**Task objective**.
Repeat exactly, and only, the lines below starting at the line that contains "The width and height of the screenshot is (863, 425)." and ending at the line that contains "Sort by the Bulk UPC column header", inclusive of both.

Stored records:
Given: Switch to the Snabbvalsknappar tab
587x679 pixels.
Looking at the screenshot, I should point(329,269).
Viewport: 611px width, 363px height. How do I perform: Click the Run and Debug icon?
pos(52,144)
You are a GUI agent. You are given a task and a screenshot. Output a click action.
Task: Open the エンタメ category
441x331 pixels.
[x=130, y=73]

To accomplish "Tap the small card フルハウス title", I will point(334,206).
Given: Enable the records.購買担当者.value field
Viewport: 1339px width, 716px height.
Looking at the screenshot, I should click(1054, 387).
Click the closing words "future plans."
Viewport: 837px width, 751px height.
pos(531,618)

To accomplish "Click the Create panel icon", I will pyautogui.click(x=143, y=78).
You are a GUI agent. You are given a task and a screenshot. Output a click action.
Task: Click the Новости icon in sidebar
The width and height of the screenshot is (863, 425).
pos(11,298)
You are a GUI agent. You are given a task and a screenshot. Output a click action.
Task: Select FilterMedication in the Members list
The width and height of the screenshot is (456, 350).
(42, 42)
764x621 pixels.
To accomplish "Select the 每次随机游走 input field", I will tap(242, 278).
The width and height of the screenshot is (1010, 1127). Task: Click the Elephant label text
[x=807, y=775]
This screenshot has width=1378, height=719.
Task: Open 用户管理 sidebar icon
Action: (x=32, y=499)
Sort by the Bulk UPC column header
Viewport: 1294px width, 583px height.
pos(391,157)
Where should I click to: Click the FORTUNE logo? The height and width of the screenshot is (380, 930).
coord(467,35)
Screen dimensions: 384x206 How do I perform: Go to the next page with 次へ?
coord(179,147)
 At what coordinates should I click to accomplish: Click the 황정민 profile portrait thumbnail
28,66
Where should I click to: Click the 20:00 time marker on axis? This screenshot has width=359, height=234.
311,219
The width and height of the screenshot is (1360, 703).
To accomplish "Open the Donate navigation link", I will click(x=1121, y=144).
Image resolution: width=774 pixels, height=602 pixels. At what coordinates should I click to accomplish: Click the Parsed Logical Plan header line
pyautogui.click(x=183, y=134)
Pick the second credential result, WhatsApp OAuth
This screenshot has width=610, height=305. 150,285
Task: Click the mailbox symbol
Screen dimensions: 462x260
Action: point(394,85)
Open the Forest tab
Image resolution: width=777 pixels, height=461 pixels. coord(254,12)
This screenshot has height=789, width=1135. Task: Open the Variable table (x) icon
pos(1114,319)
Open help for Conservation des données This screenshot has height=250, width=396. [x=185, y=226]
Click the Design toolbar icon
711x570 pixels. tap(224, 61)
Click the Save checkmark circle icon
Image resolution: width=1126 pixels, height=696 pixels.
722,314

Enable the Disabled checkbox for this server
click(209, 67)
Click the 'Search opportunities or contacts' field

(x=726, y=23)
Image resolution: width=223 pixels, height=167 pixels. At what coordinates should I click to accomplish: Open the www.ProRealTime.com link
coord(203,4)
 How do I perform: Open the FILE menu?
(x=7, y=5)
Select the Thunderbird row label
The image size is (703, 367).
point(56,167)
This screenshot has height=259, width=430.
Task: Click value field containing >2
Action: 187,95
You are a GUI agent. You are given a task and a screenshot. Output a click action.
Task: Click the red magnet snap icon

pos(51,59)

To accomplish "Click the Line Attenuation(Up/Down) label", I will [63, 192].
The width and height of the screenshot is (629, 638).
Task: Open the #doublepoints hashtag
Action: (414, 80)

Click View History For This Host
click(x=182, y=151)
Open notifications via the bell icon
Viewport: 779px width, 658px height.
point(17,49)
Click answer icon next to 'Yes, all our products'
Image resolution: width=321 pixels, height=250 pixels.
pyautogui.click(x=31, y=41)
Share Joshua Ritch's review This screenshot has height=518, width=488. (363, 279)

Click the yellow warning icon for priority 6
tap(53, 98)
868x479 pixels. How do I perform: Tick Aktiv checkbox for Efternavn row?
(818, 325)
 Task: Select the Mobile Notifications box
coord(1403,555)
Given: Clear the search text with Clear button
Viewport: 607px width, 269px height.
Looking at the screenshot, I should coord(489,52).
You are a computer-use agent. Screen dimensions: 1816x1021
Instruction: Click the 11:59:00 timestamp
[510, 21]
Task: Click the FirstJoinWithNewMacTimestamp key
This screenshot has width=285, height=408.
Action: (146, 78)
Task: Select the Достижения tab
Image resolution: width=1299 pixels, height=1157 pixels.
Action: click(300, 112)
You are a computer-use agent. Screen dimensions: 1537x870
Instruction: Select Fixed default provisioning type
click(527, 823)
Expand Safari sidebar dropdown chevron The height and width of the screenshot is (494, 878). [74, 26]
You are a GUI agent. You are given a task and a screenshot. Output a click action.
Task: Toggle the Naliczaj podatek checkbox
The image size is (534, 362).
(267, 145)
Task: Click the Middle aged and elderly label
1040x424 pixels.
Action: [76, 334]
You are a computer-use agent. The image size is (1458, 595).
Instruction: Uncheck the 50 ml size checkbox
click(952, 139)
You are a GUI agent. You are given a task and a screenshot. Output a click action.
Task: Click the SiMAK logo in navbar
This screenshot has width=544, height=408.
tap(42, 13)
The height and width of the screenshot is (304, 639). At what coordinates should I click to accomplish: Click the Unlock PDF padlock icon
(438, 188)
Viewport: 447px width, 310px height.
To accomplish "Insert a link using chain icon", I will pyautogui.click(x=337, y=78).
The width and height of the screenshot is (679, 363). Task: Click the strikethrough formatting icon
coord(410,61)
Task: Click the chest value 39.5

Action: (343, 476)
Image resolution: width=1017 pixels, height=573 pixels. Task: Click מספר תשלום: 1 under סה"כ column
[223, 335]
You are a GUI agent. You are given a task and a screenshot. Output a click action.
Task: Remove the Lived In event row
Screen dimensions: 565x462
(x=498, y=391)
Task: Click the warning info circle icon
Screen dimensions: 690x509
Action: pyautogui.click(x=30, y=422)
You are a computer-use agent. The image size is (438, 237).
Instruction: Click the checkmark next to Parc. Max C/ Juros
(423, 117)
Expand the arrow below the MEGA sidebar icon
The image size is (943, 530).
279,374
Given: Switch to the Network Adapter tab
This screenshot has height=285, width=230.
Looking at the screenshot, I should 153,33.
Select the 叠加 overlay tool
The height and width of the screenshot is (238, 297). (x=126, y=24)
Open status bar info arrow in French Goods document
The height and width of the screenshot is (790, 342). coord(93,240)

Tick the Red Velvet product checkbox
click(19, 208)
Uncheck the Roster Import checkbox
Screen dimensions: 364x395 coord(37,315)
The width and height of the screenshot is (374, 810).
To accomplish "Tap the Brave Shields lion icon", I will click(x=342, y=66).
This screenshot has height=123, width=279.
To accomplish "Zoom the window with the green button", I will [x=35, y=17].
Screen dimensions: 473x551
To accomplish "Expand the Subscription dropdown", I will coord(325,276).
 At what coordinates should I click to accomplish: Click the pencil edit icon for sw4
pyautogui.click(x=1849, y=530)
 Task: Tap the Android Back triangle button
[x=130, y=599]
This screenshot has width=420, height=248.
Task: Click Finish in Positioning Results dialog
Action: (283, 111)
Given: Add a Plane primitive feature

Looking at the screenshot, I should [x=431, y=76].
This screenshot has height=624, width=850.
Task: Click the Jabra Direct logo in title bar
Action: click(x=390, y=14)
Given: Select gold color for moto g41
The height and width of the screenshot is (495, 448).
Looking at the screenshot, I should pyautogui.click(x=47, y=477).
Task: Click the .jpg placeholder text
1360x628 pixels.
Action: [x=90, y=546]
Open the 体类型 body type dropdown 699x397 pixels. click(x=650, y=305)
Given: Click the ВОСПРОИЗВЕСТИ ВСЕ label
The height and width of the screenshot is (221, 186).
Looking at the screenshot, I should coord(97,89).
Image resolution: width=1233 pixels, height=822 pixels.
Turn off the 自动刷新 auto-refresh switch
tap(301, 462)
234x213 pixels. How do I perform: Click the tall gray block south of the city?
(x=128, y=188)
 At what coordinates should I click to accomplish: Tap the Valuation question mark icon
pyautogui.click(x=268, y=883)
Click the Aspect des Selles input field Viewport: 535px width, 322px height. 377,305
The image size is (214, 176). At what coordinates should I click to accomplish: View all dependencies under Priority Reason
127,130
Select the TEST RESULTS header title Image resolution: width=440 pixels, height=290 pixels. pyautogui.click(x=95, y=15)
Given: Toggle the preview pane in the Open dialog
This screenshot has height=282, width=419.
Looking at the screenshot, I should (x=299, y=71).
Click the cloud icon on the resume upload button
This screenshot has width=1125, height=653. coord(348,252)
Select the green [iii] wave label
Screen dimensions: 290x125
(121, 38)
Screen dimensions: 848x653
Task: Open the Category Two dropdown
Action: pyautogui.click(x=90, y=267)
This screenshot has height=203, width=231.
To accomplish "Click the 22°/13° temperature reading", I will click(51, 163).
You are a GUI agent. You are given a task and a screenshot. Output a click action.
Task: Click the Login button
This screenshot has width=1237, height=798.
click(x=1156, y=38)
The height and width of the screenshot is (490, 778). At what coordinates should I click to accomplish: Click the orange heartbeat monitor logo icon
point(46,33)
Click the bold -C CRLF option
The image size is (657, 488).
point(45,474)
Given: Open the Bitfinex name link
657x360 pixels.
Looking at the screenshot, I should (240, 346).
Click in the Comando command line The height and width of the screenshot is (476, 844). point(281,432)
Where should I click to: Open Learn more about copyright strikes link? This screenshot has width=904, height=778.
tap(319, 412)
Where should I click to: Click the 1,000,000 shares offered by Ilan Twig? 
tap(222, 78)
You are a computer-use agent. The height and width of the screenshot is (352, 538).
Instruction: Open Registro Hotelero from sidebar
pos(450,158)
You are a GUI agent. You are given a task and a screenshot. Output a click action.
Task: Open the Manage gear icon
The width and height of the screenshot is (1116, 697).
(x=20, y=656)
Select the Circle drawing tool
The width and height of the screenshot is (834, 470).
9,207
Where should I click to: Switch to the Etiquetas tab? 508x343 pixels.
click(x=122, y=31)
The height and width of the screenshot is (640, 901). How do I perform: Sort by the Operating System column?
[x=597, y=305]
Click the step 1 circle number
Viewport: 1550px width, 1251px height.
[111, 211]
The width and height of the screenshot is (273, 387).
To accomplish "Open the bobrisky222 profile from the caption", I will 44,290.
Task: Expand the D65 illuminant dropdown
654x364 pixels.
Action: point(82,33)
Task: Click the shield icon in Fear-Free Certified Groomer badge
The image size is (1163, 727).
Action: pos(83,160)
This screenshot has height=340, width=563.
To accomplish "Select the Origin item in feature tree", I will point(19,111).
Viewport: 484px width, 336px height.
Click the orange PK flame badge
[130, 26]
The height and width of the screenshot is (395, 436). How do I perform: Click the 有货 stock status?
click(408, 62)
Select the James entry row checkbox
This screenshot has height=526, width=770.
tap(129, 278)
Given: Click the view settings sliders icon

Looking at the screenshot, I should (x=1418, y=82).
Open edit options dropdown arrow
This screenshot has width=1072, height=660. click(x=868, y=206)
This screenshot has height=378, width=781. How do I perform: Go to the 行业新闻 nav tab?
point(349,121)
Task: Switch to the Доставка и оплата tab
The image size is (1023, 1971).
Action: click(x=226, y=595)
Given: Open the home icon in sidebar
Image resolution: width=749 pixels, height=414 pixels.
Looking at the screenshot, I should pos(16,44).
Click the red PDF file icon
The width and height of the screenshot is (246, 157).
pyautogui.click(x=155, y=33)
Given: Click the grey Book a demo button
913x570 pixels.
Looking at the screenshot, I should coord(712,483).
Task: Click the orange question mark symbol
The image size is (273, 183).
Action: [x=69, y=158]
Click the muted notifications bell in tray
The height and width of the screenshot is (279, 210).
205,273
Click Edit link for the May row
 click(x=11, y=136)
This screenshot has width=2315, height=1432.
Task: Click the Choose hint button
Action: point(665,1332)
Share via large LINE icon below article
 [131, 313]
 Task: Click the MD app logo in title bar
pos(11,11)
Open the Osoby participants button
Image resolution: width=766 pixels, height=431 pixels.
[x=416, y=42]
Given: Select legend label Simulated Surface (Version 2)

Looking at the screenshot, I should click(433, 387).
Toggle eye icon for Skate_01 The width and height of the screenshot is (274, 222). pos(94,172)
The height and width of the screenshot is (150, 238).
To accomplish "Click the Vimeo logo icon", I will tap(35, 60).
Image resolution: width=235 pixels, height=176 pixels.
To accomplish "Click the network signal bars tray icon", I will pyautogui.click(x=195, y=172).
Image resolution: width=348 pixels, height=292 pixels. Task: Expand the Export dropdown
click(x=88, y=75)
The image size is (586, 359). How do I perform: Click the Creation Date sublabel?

**Solution for this task**.
The width and height of the screenshot is (863, 425).
pos(11,298)
You are a GUI agent. You are given a task and a screenshot. Output a click action.
Task: Select FilterMedication in the Members list
The width and height of the screenshot is (456, 350).
(42, 42)
764x621 pixels.
To accomplish "Select the 每次随机游走 input field", I will tap(242, 278).
The width and height of the screenshot is (1010, 1127). Task: Click the Elephant label text
[x=807, y=775]
This screenshot has width=1378, height=719.
Task: Open 用户管理 sidebar icon
Action: (x=32, y=499)
Sort by the Bulk UPC column header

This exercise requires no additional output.